The proposed bill, OPTS said, would prevent around $15 billion of investment in the deepwater, driving the decline by 2023. “Nigeria has one of the least competitive deepwater fiscal terms in Africa”, the report said, with states such as Egypt, Angola and Ghana all offering more attractive terms for investors offshore. Passing the bill into law would be another disincentive for companies, “further eroding Nigeria’s global competitiveness”.
Senate president Ahmad Lawan has said the bill was intended to “produce a win-win situation” for the government and companies, calling for more investment from companies.
OPTS’ analysis suggests the amendment bill would add around 3-10% to current deepwater royalty rates, at prices of $50-80 per barrel. The government would receive more tax in the short term but will deter investments for longer term increases.
The bill also puts forward a five-year review cycle for PSCs, “which contradicts the principle of contract sanctity”, the group continued, saying deepwater plans require stable terms for at least 20 years.
Rather than increasing royalty rates, the government would do better to encourage additional production, OPTS said. Legislative certainty, competitive fiscal terms and a conducive business environment would all work to attract investments, it said.
The government currently receives around 60-70% of deepwater revenues, from tax, royalties and the share of production that goes to Nigerian National Petroleum Corp. (NNPC). Since deepwater production began in 2001, Nigeria has earned around $115 billion, OPTS said.
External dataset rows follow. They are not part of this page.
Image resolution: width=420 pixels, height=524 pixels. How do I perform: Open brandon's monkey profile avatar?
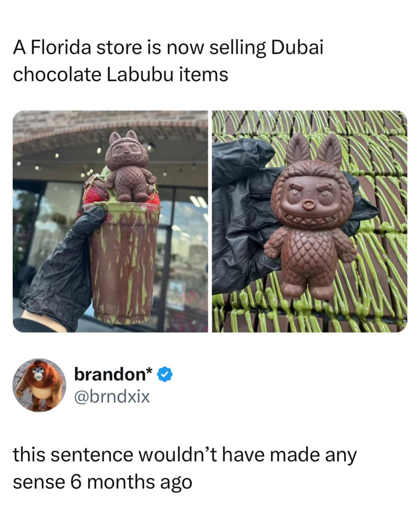[x=39, y=385]
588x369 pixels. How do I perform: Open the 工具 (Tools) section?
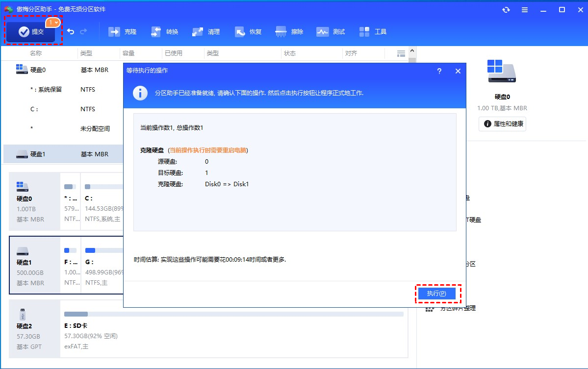373,31
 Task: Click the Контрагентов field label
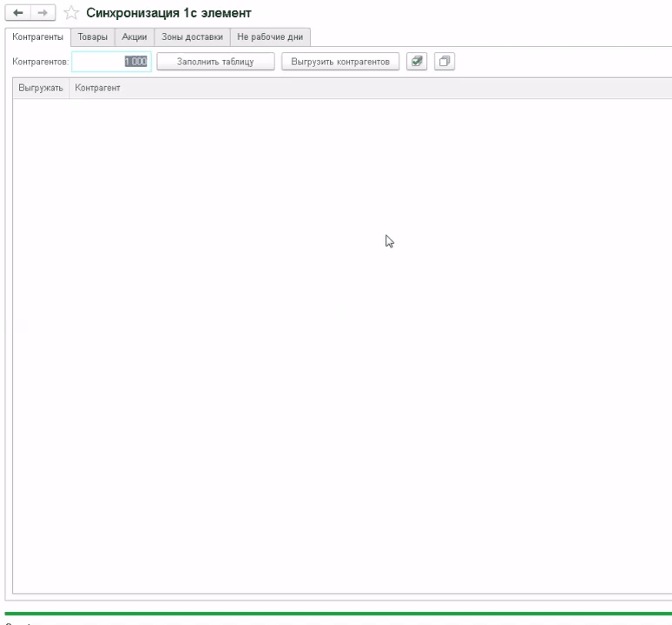(41, 62)
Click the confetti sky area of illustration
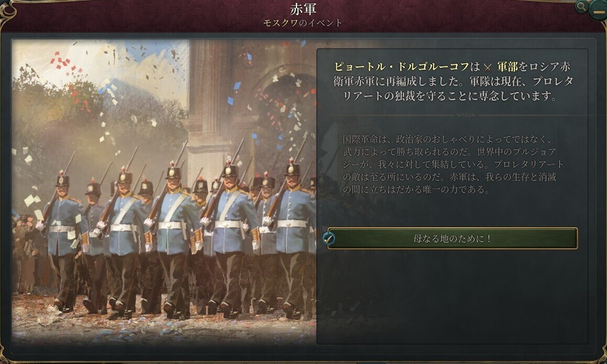This screenshot has height=364, width=607. tap(101, 70)
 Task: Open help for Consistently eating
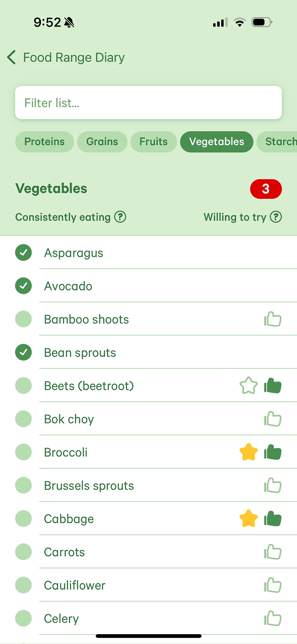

PSCs offer an attractive option for Nigeria – and other countries – in that the risk is taken on solely by the companies doing the work. NNPC has struggled to pay its bills for its joint ventures so PSCs offered a way to secure production and tax revenue without troubling the state’s coffers. These have been successful but there was a clause in the original law on PSCs saying terms should be reviewed when oil prices were over $20 per barrel.
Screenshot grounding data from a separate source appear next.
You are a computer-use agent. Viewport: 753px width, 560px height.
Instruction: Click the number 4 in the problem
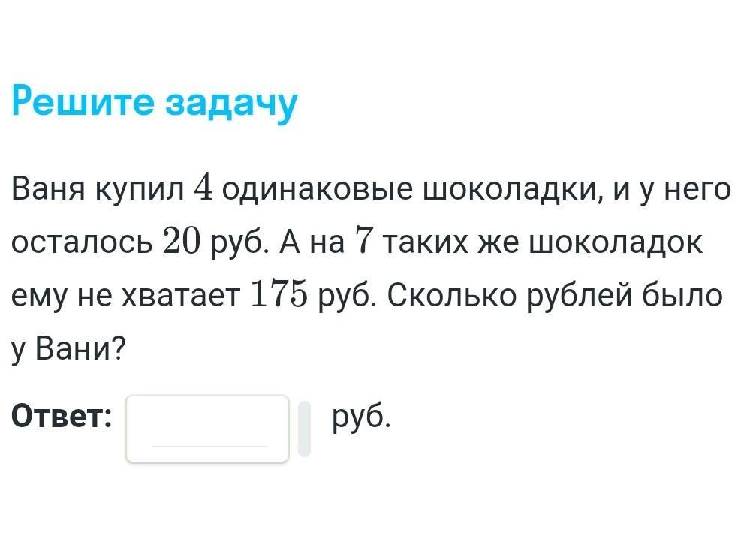pyautogui.click(x=203, y=188)
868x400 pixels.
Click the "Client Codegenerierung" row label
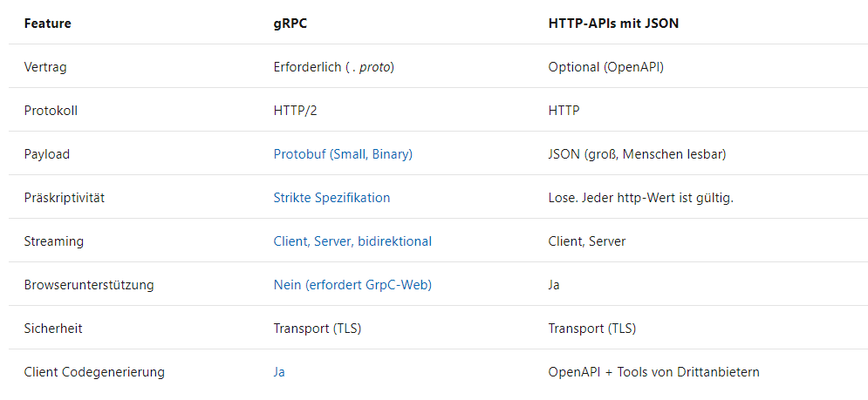[94, 372]
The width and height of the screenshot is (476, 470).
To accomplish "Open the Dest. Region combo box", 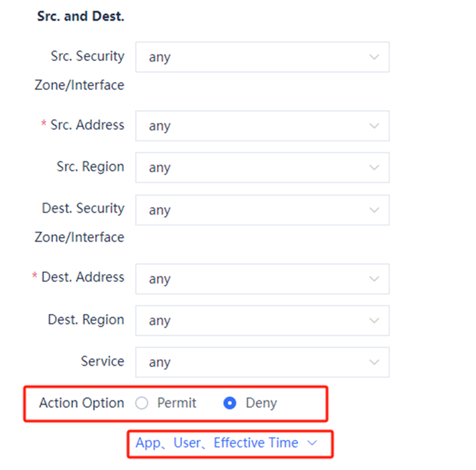I will 262,321.
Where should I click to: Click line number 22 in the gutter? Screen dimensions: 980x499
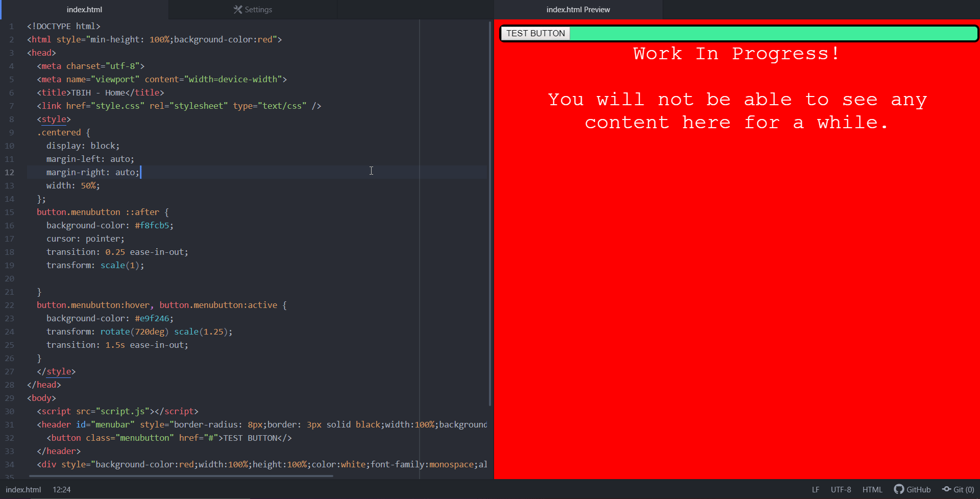coord(10,305)
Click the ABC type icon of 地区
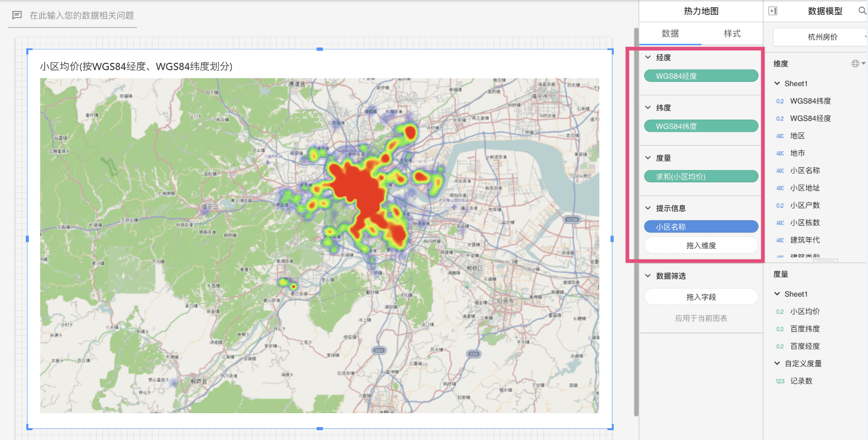Viewport: 868px width, 440px height. point(780,136)
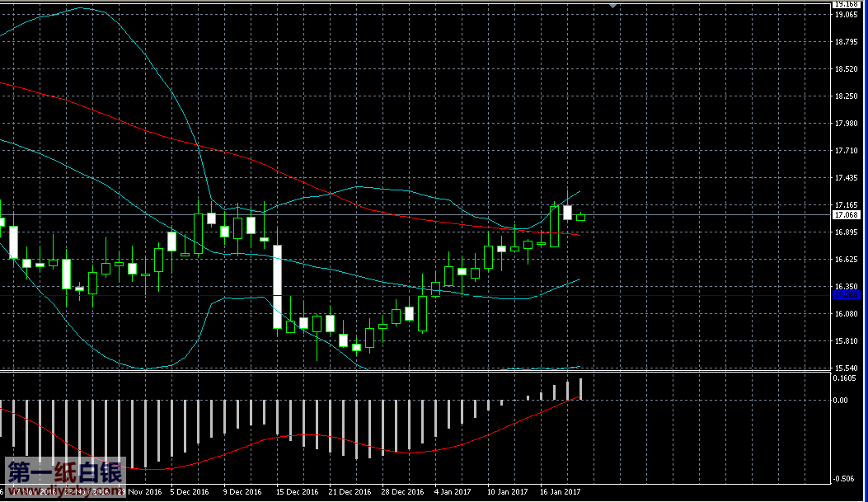
Task: Select the blue horizontal line label 16.266
Action: pyautogui.click(x=847, y=295)
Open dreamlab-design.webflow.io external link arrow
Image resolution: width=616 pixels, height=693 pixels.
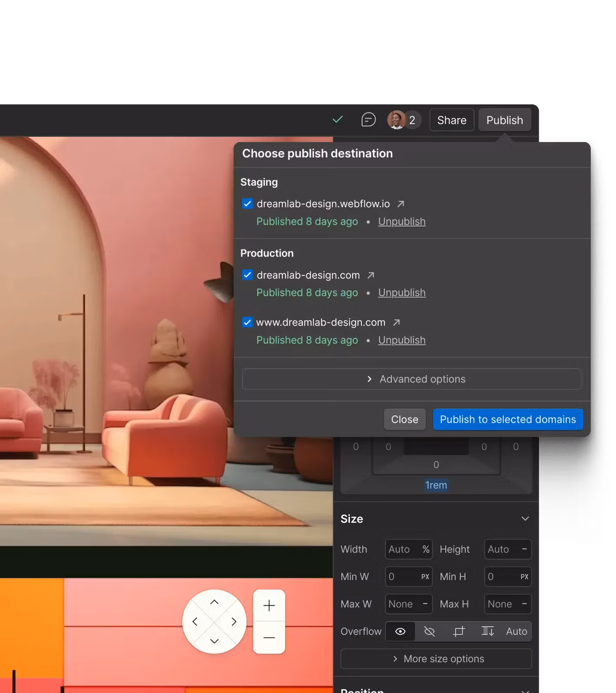click(x=401, y=204)
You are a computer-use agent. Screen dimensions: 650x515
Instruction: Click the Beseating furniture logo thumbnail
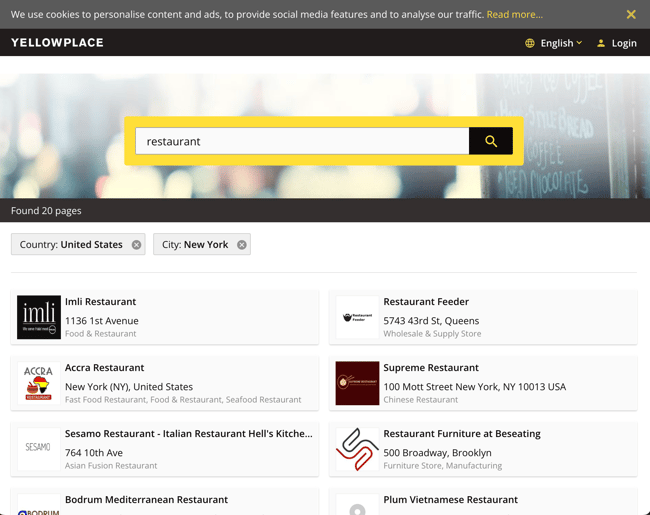(x=357, y=449)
The Nigerian government’s 2020 budget sets out spending plans of 10.33 trillion naira ($28.6 billion) in early October. Shortly after setting out these plans, Nigerian Attorney General Abubakar Malami said PSCs had failed to collect around $62bn from IOCs as a result of the failure of the PSC review mechanism.
The deepwater is expected to contribute around 780,000 barrels per day during 2019, the analysis said. Under the more modest 0.2% increase, production in 2023 would fall to around 600,000 bpd. A 2% increase would see this level decline to 554,000 bpd by that point, dipping below 300,000 bpd 2025.
OPTS’ members operate around 90% of Nigeria’s production, ranging from indigenous companies to Shell Petroleum Development Co. (SPDC) and Mobil Producing Nigeria (MPN).